Un jour, Pascal m'a informé du fait que des parties de poker devraient bientôt être organisées dans un cercle de jeux parisien - l'ACF - sous la férule de Bruno Fitoussi, tout désireux qu'il était d'importer le "poker à l'américaine".
Nous ne jouions qu'en parties privées - dans des salons, des cuisines, des caves, etc.
A l'ACF, nous aurions des croupiers professionnels, des vraies règles de jeu et d'arbitrage; nous jouerions autour d'une grande table des pros - comme dans les films. L'idée nous enchantait !
Le rôle du croupier
Très désireux d'apréhender et de comprendre les aspects plus professionnels du poker, j'ai toutefois décidé, dans un premier temps, de répondre à la proposition qui avait était faite par l'ACF, en me rendant à la première formation de croupier.
Suivant les consignes qui m'avaient été données, je me suis rendu au club très bien habillé - pantalon noir, chemise blanche, noeud papillon et chaussures bien cirées.

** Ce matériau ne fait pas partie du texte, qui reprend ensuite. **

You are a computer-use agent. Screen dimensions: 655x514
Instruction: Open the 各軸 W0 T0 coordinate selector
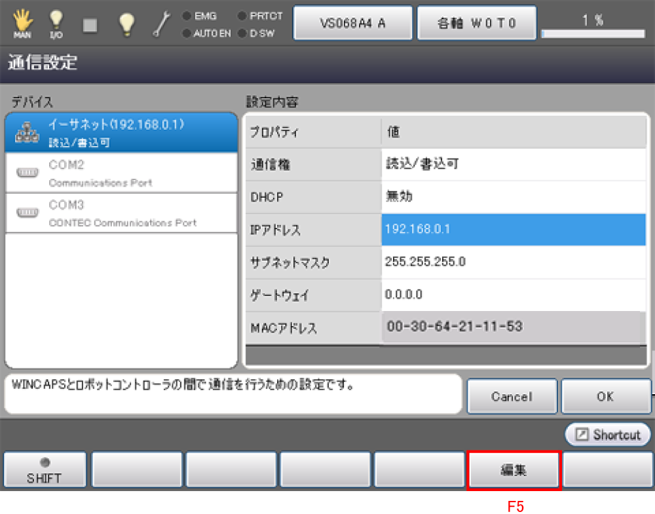coord(477,24)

L'assemblé d'apprentis était très hétéroclite :
hommes et femmes de tous âges issus de tous horizons. Certains recherchaient un nouveau job d'appoint et distrayant, tandis que d'autres étaient davantage anim&s par la curiosité. Parmi la quinzaine de personnes présentes ce jour-là, seules deux ou trois connaissaient les règles du poker!
Difficultés du métier de croupier
Mais personne ne soupçonnait réllément les difficultés du métier. Et surtout, personne n'aurait parié un sou sur l'avenir d'un tel job; sauf bien sûr son instigateur Bruno Fitoussi.
Dans l'ambiance cocasse que je vous laisse imaginer, nous avons appris ces règles bon an mal an, mais aussi les manières de repérer les tricheurs, de battre les cartes de coupe, etc.
Tout cela était alors totalement nouveau, et allait vite rendre de plus en plus précaire l'avenir des tricheurs et magouilleurs en tout genre.
Mon meilleur souvenir reste sans nul doute le fait d'avoir dealer la finale du tout premier tournoi de l'ACF : le tournoi d'inauguration, sorte de numéro zéro dont le buy-in avait été fixé à 1 000 Francs, qui fut remporté par l'un des regulars de l'époque. Un dénommé Gérard Elléaume.
J'ai ainsi assisté, trois mois durant, aux premiers pas de la poker room, aux extravagances des premiers flambeurs ainsi qu'à l'essor des premiers pros et semi-pros, pour qui l'ACF constitua aussi bien une aubaine et qu'un terrain de chasse privilégié.
Soudain, ils pouvaient se rendre dans un endroit où des parties et des tournois étaient organisés de manière régulière, méthodique et encadrée.
Ce modèle a ensuite été calqué par d'autres cercles avec un succès variable, mais, clairement, jamais égalé.
Le fait est que, en France, le poker entrait dans une nouvelle ère.